Remembering My Childhood--- To My Grandkids

Without Prejuduce

Life is very different these days, some things remain the same, but the life I had as a child was very different to the life you are living.

When I was a child ( and I am not that old, ).chicken was something we had once or twice a year. And it had to be killed, plucked and prepared. Then we wouldn't eat it as we had seen it running around the backyard.

School lunch consisted of a doorstep of bread and butter with a tomato and a twist of salt in greaseproof paper, or a whole banana. Meat was leftover lamb roast, luncheon meat, called Devon, which was cheap and cheerful. Tomato sauce was added if we were lucky. Water came from a bubbler in the school grounds.

Whacking was still allowed, usually with a ruler on the back of the legs or across the knuckles. Teachers were Gods and to be obeyed. No back chat.

Poor kids were allowed to come to school with no shoes. Orphans from orphanages often had chilblains.

If you lived in a procession of Ministry Houses like my family did, you were not considered abnormal or poor. I never knew we were poor until I was about 11 and for Christmas instead of an expected bike received instead a Pogo Stick.

From my Sister, who was allowed to work at 14.

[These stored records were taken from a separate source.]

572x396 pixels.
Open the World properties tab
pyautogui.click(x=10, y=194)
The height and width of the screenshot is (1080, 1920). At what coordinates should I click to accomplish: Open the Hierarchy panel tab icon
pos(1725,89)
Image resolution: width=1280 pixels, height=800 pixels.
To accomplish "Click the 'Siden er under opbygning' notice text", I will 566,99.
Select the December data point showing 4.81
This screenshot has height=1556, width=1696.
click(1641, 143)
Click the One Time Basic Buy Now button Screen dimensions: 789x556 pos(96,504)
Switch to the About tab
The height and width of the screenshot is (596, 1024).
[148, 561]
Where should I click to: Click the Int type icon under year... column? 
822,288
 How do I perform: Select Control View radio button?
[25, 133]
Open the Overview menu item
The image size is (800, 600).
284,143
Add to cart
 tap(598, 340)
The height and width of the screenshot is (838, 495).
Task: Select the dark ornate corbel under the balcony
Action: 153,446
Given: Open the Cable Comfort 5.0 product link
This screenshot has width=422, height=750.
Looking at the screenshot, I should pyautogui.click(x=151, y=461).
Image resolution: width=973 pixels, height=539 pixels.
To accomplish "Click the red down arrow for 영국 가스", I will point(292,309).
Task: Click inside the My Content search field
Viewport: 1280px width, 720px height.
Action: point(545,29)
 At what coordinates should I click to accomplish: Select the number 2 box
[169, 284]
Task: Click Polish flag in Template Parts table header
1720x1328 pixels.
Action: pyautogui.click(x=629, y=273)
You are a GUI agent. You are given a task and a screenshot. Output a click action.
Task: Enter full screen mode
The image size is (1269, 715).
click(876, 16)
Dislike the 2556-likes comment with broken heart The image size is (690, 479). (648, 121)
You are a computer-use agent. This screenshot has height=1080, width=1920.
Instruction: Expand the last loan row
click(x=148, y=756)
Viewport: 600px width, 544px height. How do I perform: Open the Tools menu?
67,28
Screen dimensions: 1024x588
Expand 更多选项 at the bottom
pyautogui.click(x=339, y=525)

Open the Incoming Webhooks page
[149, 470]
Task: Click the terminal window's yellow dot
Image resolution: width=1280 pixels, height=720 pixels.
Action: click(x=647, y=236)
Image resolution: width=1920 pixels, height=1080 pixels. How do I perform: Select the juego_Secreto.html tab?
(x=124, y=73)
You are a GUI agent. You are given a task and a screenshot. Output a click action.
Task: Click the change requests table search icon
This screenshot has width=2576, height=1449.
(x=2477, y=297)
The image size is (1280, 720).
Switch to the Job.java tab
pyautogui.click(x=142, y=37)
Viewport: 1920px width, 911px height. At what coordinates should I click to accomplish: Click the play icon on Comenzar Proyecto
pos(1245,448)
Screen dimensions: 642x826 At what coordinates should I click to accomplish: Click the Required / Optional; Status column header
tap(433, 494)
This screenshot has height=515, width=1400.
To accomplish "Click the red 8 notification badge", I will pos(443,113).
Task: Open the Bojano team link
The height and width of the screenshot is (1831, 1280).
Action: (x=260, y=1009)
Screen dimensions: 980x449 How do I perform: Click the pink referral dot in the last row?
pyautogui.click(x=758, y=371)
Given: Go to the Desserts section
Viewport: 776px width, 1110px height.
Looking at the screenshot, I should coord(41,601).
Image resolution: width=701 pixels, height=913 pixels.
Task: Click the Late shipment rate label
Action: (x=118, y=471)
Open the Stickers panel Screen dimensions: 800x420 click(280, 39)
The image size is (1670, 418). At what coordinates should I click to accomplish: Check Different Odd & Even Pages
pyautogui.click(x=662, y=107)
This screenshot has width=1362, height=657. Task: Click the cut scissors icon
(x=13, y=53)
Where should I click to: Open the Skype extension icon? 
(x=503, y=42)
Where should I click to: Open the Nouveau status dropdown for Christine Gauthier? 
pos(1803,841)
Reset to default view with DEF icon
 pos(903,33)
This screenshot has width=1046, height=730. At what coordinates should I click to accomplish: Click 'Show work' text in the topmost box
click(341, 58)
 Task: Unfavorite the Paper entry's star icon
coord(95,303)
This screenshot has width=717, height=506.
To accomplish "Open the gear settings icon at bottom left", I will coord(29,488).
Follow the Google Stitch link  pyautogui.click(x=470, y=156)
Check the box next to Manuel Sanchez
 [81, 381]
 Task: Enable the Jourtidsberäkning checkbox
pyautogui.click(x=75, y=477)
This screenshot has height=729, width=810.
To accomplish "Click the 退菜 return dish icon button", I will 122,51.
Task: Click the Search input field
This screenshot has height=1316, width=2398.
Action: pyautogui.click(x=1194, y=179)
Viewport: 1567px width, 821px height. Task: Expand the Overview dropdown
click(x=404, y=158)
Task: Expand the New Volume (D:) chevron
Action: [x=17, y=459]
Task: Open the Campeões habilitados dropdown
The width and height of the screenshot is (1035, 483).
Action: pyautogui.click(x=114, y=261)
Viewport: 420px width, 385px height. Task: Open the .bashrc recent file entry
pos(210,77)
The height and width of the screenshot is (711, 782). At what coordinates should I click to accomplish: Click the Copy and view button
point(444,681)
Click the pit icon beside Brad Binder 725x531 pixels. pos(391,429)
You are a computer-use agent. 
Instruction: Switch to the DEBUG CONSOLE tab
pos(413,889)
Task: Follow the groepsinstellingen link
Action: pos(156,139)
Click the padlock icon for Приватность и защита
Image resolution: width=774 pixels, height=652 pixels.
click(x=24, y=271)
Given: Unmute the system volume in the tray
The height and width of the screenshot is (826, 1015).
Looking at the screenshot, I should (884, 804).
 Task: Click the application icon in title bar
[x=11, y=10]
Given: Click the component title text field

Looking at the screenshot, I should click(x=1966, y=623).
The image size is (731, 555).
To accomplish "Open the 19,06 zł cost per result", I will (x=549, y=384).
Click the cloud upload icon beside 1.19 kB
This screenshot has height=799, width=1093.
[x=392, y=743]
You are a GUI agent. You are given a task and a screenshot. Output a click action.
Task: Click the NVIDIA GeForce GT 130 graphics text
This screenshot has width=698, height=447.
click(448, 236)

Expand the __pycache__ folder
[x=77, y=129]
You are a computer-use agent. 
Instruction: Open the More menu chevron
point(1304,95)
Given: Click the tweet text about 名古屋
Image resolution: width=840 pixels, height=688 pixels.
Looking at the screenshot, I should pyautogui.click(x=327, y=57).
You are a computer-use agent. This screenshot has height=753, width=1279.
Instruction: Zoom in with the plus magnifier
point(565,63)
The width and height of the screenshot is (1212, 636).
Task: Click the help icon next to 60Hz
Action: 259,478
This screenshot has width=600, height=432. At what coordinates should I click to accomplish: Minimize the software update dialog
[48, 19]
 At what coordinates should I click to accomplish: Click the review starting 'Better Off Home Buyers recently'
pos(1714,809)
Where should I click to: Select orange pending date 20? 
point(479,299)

A treat was being taken to a cafe and having a Spider, which was a mix of milk and a fizzy drink. Another treat was a Sundae which came in a glass dish shaped like a boat. Two scoops of ice cream swimming in chocolate or strawberry syrup with chopped nuts and a sprinkle of malted milk.

Groceries were delivered once a week in a wooden box. We ate butter not margarine and bread was unsliced. It was hacked into with a serrated bread knife and you could carve a slice as thick as your arm or a skinny sliver. We would then add sugar or sauce depending on what was in the pantry.

Our Mother would roast mutton or lamb with potatoes which we had helped to peel and eaten raw when she wasn't watching. We were constantly hungry as kids. A rare treat was a bought meat pie at the Swimming Pool canteen, broken biscuits bought by the pound from the corner shop or a small bag of mixed lollies.

We played with other kids outside and had to be home by dark, or else. We ran under sprinklers when it was hot or went to the Pool where we fried in the sun, no sunscreen then. We would spend all day at the Pools and run home barefoot and wet. I can still remember the feeling of peeling off wet bathers and getting in to warm pyjamas. My skin white and crinkled under my pair of Jantzens.

We went to Swimming Races and had to take salt tablets, ( yuk ) and glucose tablets ( yum ) for energy. We were expected to win and often did. That was our entertainment. On school holidays we were sent outside with a jam sandwich and not allowed back in till evening.

We had no inside toilet, just an outside toilet with a wooden seat over a pan that stunk and was often buzzing with flies. If the seat was broken you had to sit on it gingerly or it would bite into your bare bum. Or hover over it thighs trembling and trying to hold your breath at the same time. Some people splashed the toilet with phenyl and I don't know if that smell was any better than shit.

We didn't have to think about clothes as we wore our bathers all day every day. I wore my first dress at 9 and it was a hand me down from my older Sister and was way too big. Pink and white thick stripes in a shirt waister style that hung limply from my skinny little body almost to the ground. I really looked poor then and refused to go outside with it on.

I did then get a pinafore in grey and yellow tartan and loved  to death. I wore it with a white blouse underneath with a Princess collar. I thought I was the smartest dressed girl in the neighbourhood.